ECLI:NL:RBNHO:2019:6844
Rechtbank Noord-Holland
- Voorlopige voorziening
- M.P.E. Oomens
- H.R.A. Horring
- Rechtspraak.nl
Verzoek om voorlopige voorziening voor urgentieverklaring woning niet-ontvankelijk verklaard
Op 28 juni 2019 heeft verzoeker de voorzieningenrechter verzocht om een voorlopige voorziening te treffen met betrekking tot een urgentieverklaring voor een woning. Het onderzoek ter zitting vond plaats op 16 juli 2019, waarbij verzoeker, vergezeld van zijn echtgenote en kind, aanwezig was en werd bijgestaan door zijn gemachtigde, mr. J. Singh. Verweerder, het college van burgemeester en wethouders van de gemeente Haarlemmermeer, werd vertegenwoordigd door zijn gemachtigden, mr. E. Willems en D. Ring.

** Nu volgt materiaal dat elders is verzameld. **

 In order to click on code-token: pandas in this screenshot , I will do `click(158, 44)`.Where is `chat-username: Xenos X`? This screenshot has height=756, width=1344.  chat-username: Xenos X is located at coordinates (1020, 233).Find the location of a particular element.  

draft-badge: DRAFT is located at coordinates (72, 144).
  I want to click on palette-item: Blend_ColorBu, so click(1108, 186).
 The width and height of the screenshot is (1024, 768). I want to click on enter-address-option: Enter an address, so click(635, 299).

De voorzieningenrechter heeft overwogen dat het verzoek om voorlopige voorziening niet-ontvankelijk is. Dit oordeel heeft een voorlopig karakter en bindt de rechtbank niet in een eventueel bodemgeding. Het verzoek betreft een tijdelijke toekenning van een urgentieverklaring voor een woning, gerelateerd aan de nieuwe urgentieaanvraag van verzoeker en zijn gezin van 21 mei 2019. De voorzieningenrechter constateert dat er geen bezwaar- en/of beroepsprocedure loopt, wat een voorwaarde is voor het indienen van een verzoek om voorlopige voorziening.

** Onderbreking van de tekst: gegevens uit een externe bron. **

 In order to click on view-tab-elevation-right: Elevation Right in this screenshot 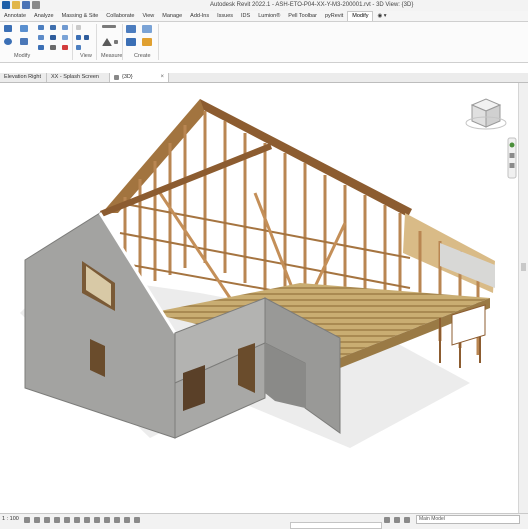, I will do `click(24, 78)`.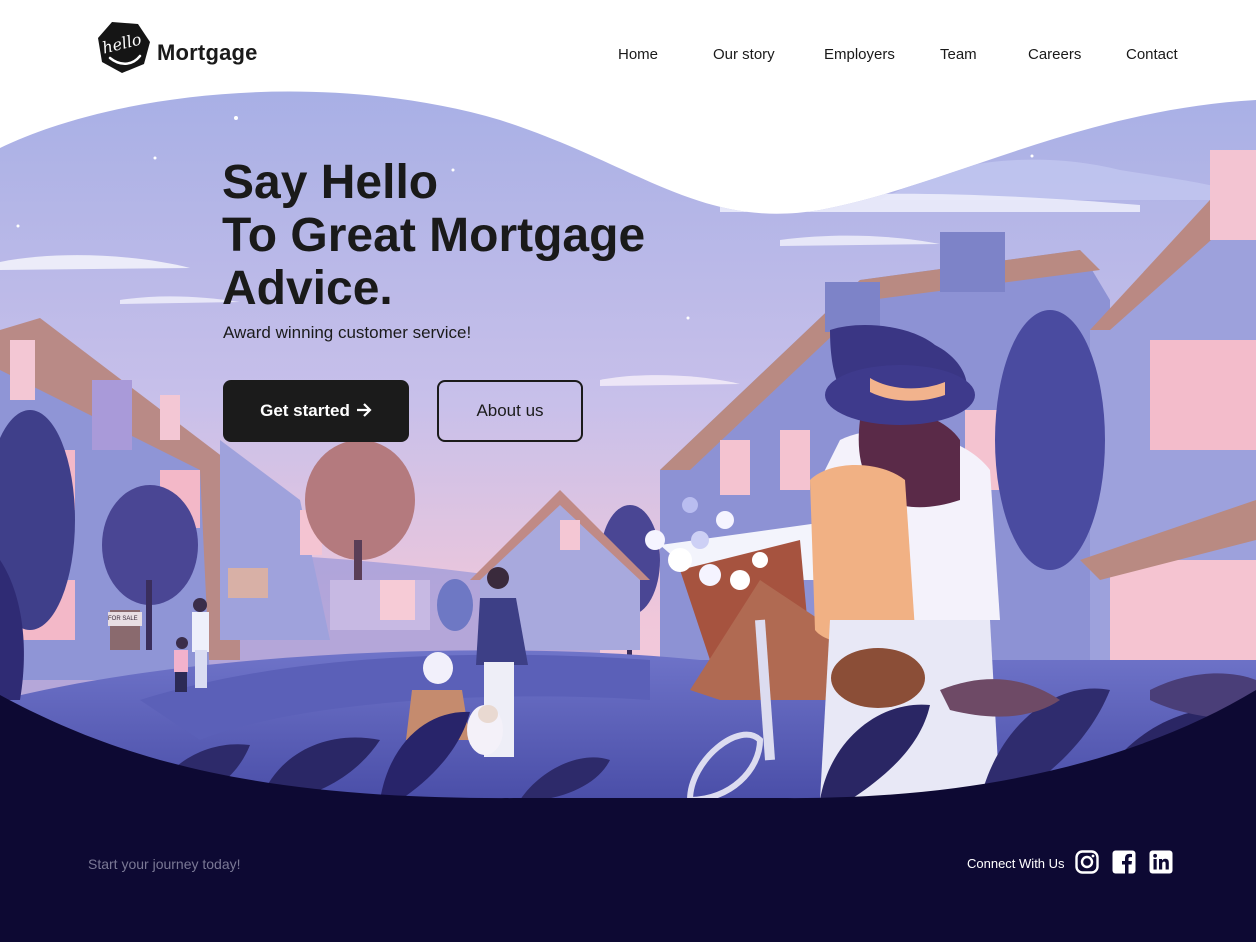 The height and width of the screenshot is (942, 1256). I want to click on arrow-right-icon, so click(364, 412).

Verzoeker heeft meerdere keren contact gehad met Het Vierde Huis, dat verantwoordelijk is voor de afhandeling van urgentieaanvragen, en heeft op 21 mei 2019 een aanvraag ingediend. De reguliere beslistermijn voor deze aanvraag is acht weken, en er is geen bewijs van een ingebrekestelling of een beroep wegens niet tijdig beslissen. De stelling van verzoekers gemachtigde dat verweerder onverwijld had moeten beslissen, wordt door de voorzieningenrechter niet gevolgd. Het verzoek om voorlopige voorziening is daarom niet-ontvankelijk verklaard, en er is geen aanleiding voor een proceskostenveroordeling.
De uitspraak is gedaan door mr. M.P.E. Oomens, voorzieningenrechter, in aanwezigheid van mr. H.R.A. Horring, griffier, en is openbaar uitgesproken op 16 juli 2019. Tegen deze uitspraak staat geen rechtsmiddel open.